苺状血管腫:学童期までには自然消退する。
新生児中毒性紅斑:新生児の30~70%にみられるが、生後10日ごろまでには自然消退する。
salmon patch(正中部母斑):上眼瞼や額などにみられる淡紅色の紅斑で、生後1~2年で自然消退する。
蒙古斑:5、6歳までには自然消退する。
若年性黄色肉芽腫(母斑性黄色肉芽腫):生後1~6か月に顔面、四肢、体幹に大小種々の淡紅~黄~褐色の小結節がみられる。
ケラントアカントーマ:顔面に好発する噴火口状の中心臍窩を有する角化性丘疹。
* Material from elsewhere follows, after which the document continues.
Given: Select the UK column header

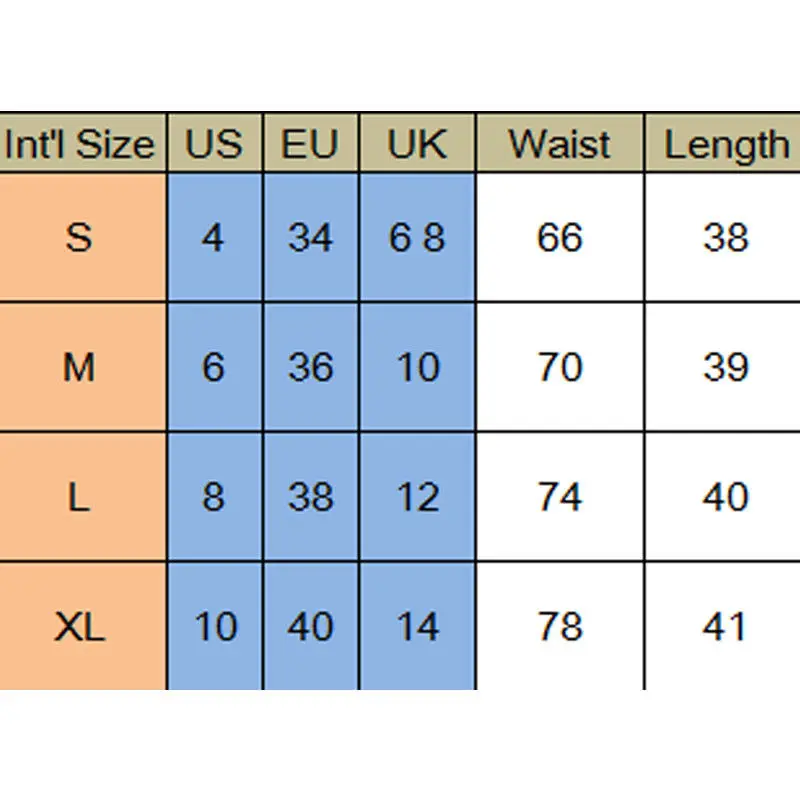Looking at the screenshot, I should click(x=417, y=143).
一定の大きさになると、自然退縮する。


例題1))
皮膚病変が自然消退するのはどれか。
(1)脂腺母斑
(2)青色母斑
(3)ポートワイン母斑(単純性血管腫)
(4)苺状血管腫
(5)若年性黄色肉芽腫

a.(1)(2) b.(1)(5) c(2)(3) d.(3)(4) e(4)(5)


問題:80B84

答え:e

解説:
×(1)脂腺母斑は頭部に多く、生下時には黄白~淡褐色の斑で、単に脱毛斑として認められることもある。思春期になると表面が疣状~顆粒状に増殖し、さらに放置してしまうと基底細胞癌などの皮膚腫瘍が続発する。局所麻酔科で切除可能になったら(小学生高学年)、切除する。

×(2)青色母斑は、青黒~青~褐青色をした小結節・斑であり、触れるとやや硬い。真皮に色素を有する細長い青色母斑細胞が集ぞくしたものであり、自然消退しない。
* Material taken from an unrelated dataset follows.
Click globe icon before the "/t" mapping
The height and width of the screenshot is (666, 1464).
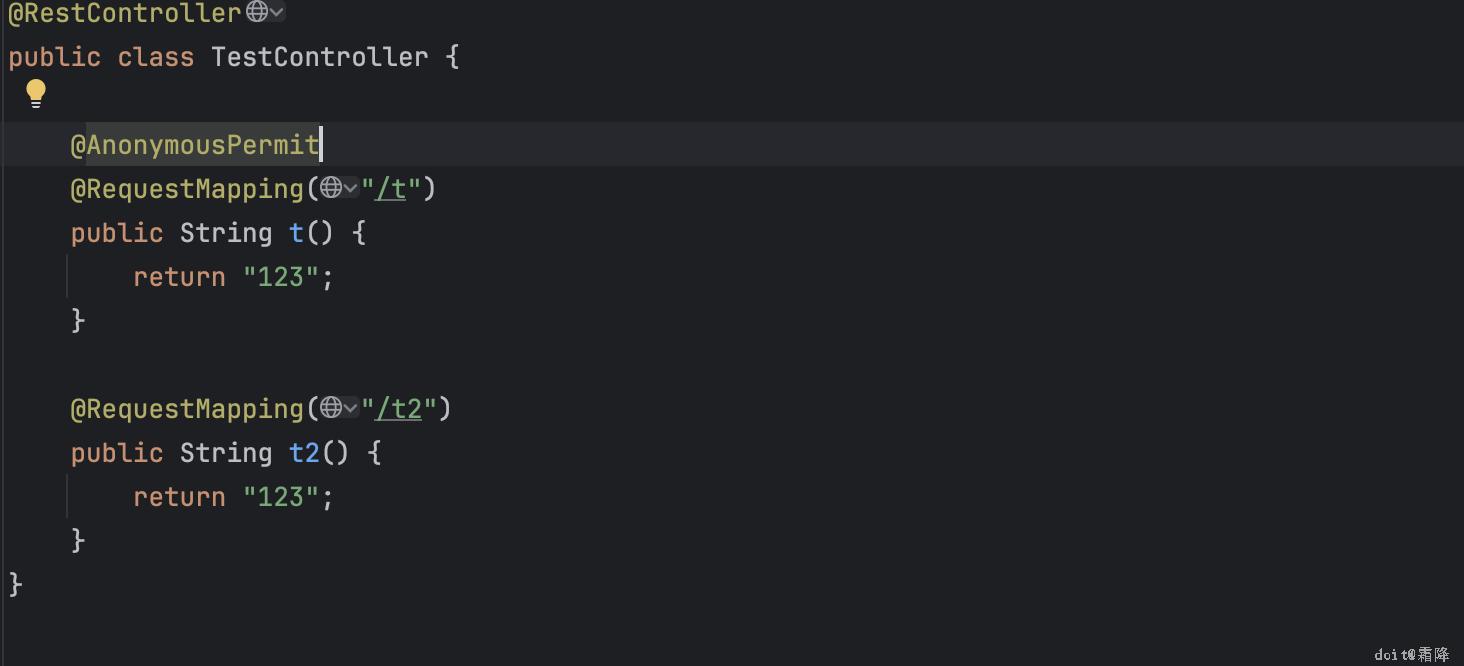click(x=331, y=188)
×(3)ポートワイン母斑(単純性血管腫)は、生下時に既に存在する隆起しない赤~暗赤色の斑で、増殖することも自然消退することもない。

○(4)苺状血管腫は、文字通り苺を皮面に置いたような表面顆粒状の軟らかい腫瘍で、半球状に隆起するものと扁平隆起するものがある。治療は、原則的に自然消退を待つ。
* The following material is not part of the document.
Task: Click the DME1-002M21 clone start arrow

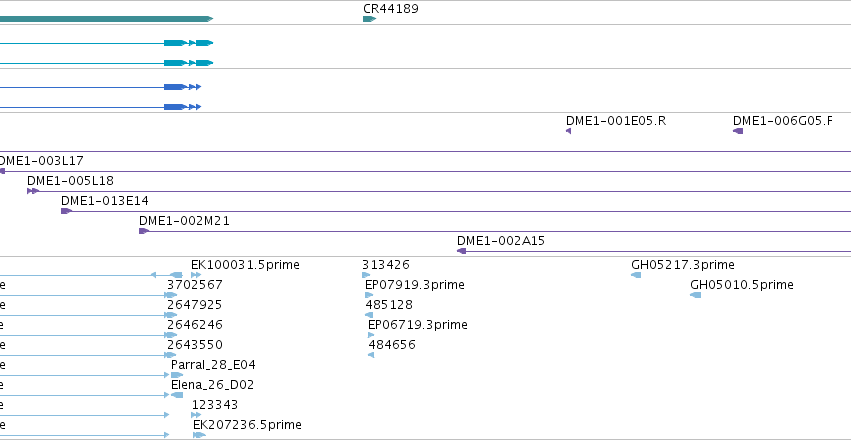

○(5)若年性黄色肉芽腫は、生後1週~6ヶ月の間に顔頭部、四肢、体幹に大小種々の淡紅~黄~褐色の小結節が不規則に単発、ときに多発するもので、自覚症状はない。自然消退することも多い。

例題2))
(1) 新生児(中毒性)紅斑は生後10日ころまでに自然消退する。
(2) 乳児のsalmon patch(上眼瞼や額などにみられる淡紅色の紅斑)は生後1~2年で自然消退する。
(3) 乳児の苺状血管腫(strawberry mark)は8~10歳までにほとんどが消退する。
(4) 蒙古斑は生後1~2年で自然消退する。
a (1)(3)(4)のみ
b (1)(2)のみ
c (2)(3)のみ
d (4)のみ
e (1)~(4)のすべて


問題:72B9

答え:d

解説:
○(1) 新生児中毒性紅斑は、生後1~3日に体幹に大小の境界不明瞭な紅斑が多発し、ときに癒合して黄白色丘疹や膿胞が混在するもので、1~3日で自然消退する。

○(2) 乳児のsalmon patch(上眼瞼や額などにみられる淡紅色の紅斑)は生後1~2年で自然消退する。しかし、項部に生じたものはUnna母斑と呼ばれ、成人期まで残ることがある。

○(3) 乳児の苺状血管腫(strawberry mark)は8~10歳までにほとんどが消退する。

×(4) 蒙古斑は、多くは5~6歳までに自然消退する。

例題3))
自然消退する乳幼児の皮膚病変はどれか。
a イチゴ〈苺〉状血管腫
b 太田母斑
c Kasabach-Merritt症候群
d Sturge-Weber症候群
e von Recklinghausen病



問題:96H9

答え:a

解説:イチゴ〈苺〉状血管腫は、生後1~2週、遅くとも3ヶ月以内に発生する赤い隆起性の腫瘤であり、生後6ヶ月頃にその大きさは最大に達し、その後は自然退縮傾向を示し、学童期までに大部分が消失してしまう。